The Kreg insert plate is just over your budget, but it is a great insert plate. Just make sure it fits your router before purchasing it.


----------



## Phoenix66 (Aug 30, 2012)

Aj, you're my brother, I think if you really had a suggestion you would just tell me in real life. (n00b) 
Lol just kidding. (A.J. Really is my brother, no joke) I'm considering the kreg model, but with all the other popular models like Rockler, Bech Dog, Jessem, ect. I just want to know what you guys would suggest, and why one is better than the other.


----------



## johnstoneb (Jun 14, 2012)

If your just looking for and insert any of the manufaturer's make good plates.


----------



## BillWhite (Jul 23, 2007)

I used the Lee Valley round insert in my shop built table.
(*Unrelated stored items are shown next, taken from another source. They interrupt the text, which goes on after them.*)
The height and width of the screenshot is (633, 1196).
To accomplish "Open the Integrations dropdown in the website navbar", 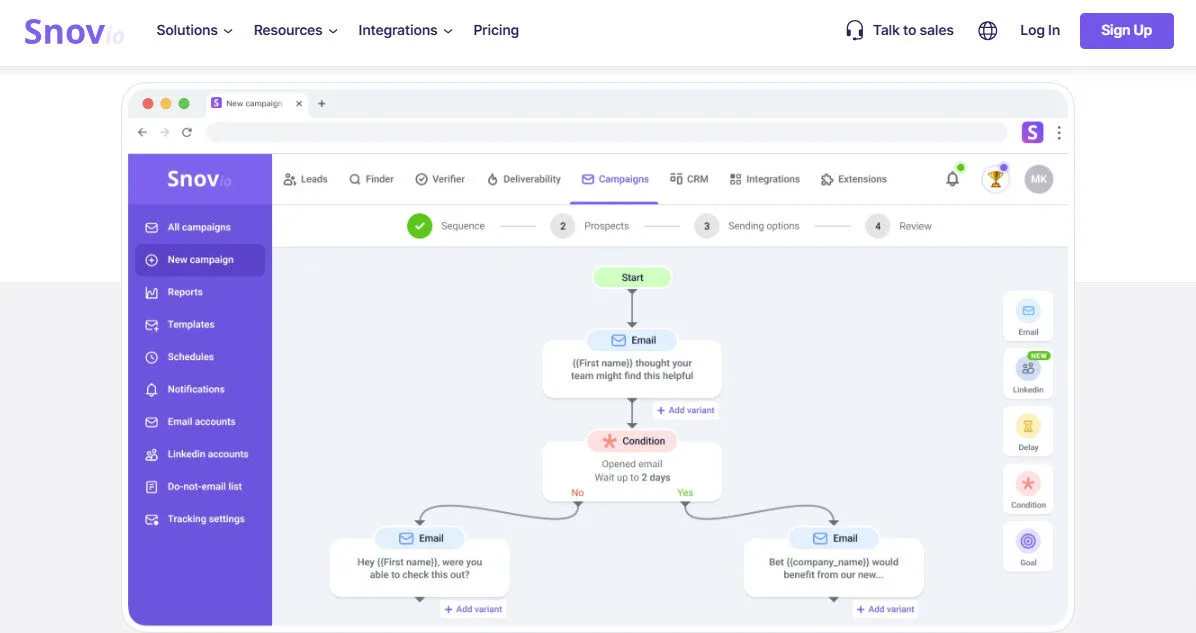I will tap(404, 30).
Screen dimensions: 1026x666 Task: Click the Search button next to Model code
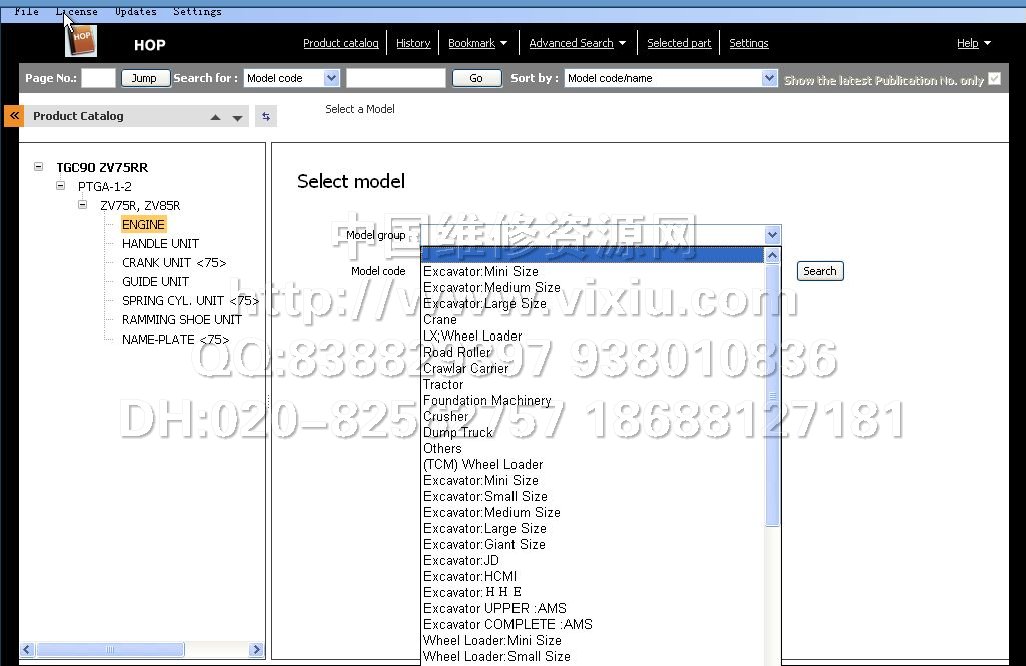[819, 271]
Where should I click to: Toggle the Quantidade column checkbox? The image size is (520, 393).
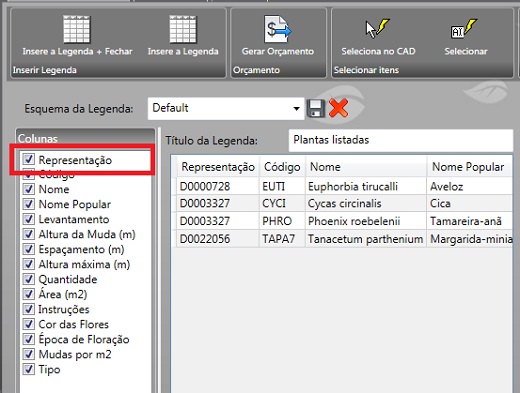click(x=29, y=279)
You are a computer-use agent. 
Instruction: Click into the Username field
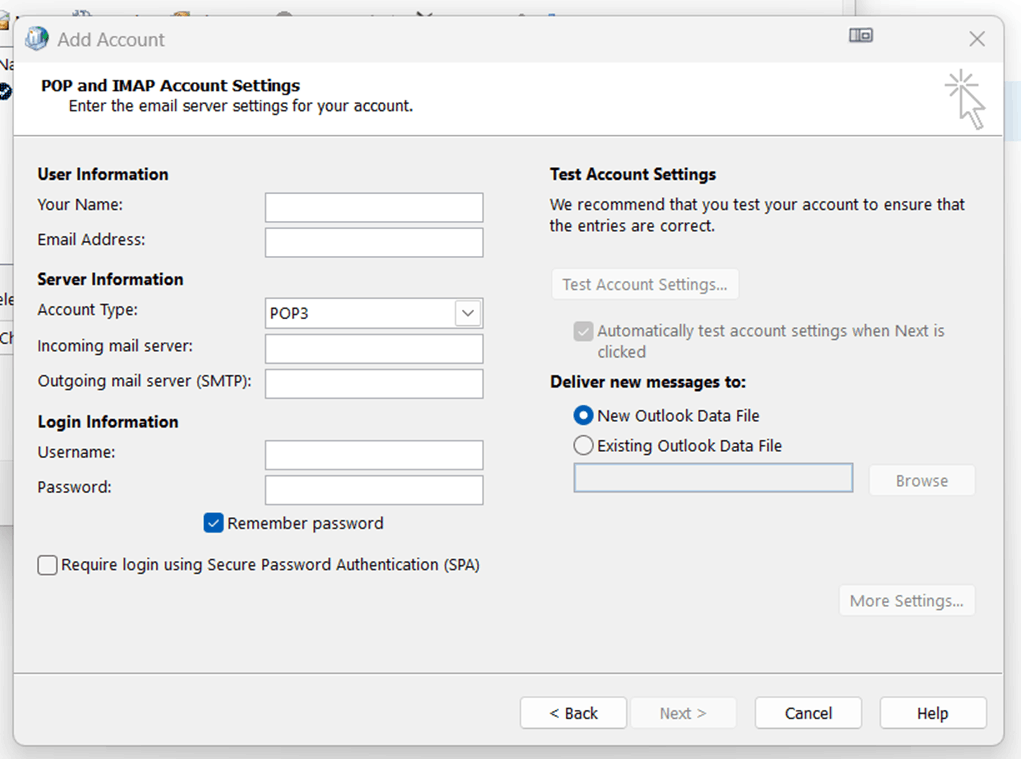coord(374,455)
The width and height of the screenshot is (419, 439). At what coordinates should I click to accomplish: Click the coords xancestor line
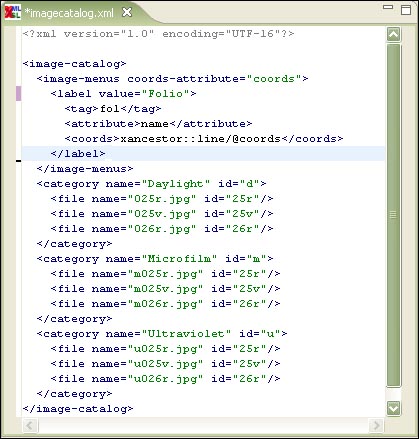pos(204,139)
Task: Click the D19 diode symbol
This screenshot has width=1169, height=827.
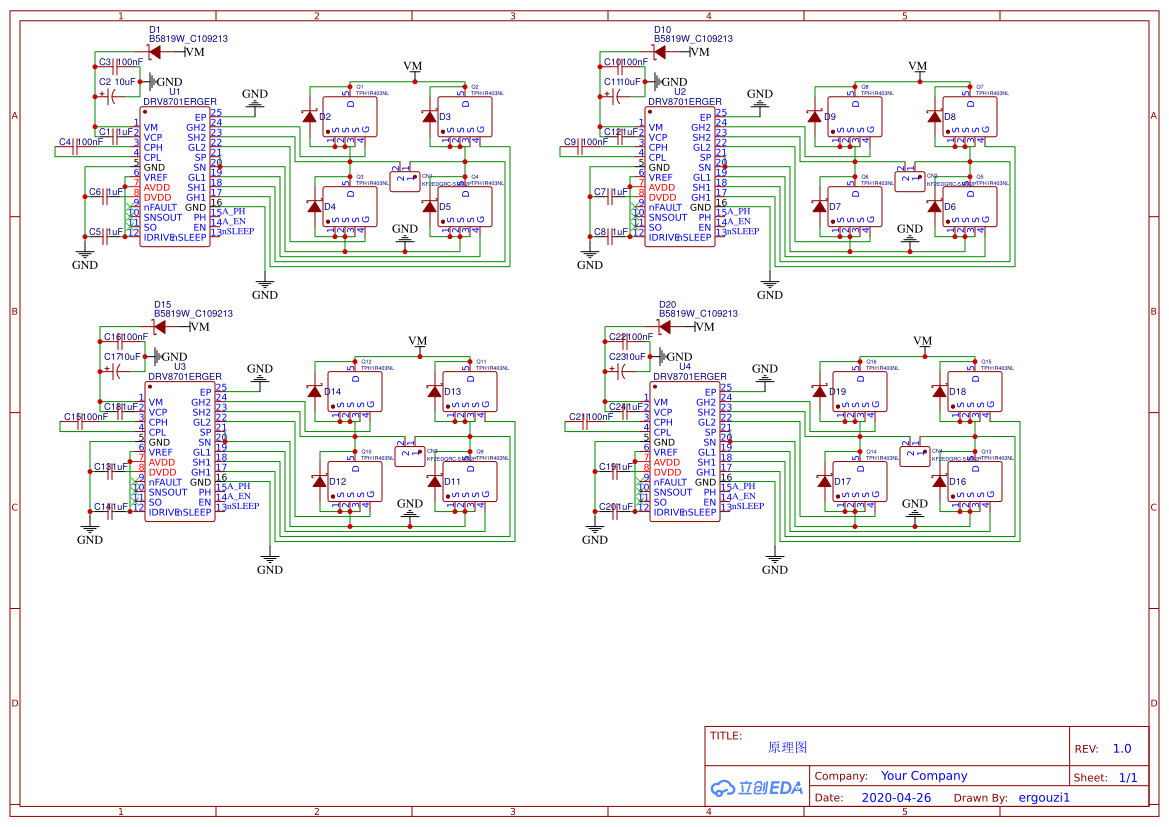Action: [x=820, y=392]
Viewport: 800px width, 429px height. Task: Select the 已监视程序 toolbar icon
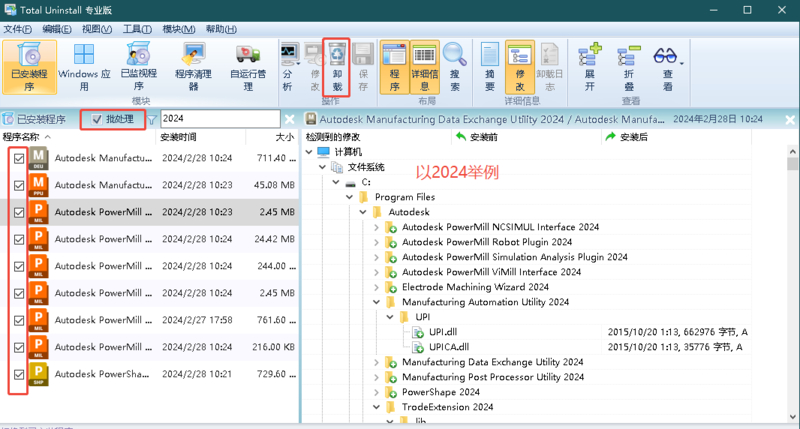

Very inexpensive, and has held up well for several years. Part # 05J25.01-$42.50.
Great instructions, and it fit dead on first time.
I have a Freud VS router in the table with no sag at all.
Bill


----------



## pintodeluxe (Sep 12, 2010)

I have had a Bench Dog aluminum plate in service for years. It works great, and since it is thick aluminum it never sags. I had to re-drill it for my Freud Router, however it fits many popular routers. The insert rings are especially nice. They are interchangeable with three small allen screws. I don't change them that often, but it is nice to be able to accomodate a large panel raising bit occasionally.


----------



## live4ever (Feb 27, 2010)

Incra with the magnalock rings.


----------



## NiteWalker (May 7, 2011)

+1 on the incra magnalock plate. It's pricey, but will hold it's resale value and the system they use for the changeable rings is the best in the business. Rare earth magnets hold them in place, and they're also adjustable for level with the plate too. All the other plates I can think of have a compromise in one way or another.


----------



## Woodmaster1 (Apr 26, 2011)

I made one out of 1/4" lexan that worked well for several years. Until I replaced it with a rockler plate with a lift.


----------



## Ripthorn (Mar 24, 2010)

Hartville makes a nice looking one and shipping is always free. I have a Rockler one that I got when they had them on sale for $25 or whatever it was.


----------



## surfin2 (Oct 24, 2009)

*+3 on the incra magnalock plate.*

If you plan on getting the best out of it, metal inserts instead of plastic, magnetic instead of screws holding them…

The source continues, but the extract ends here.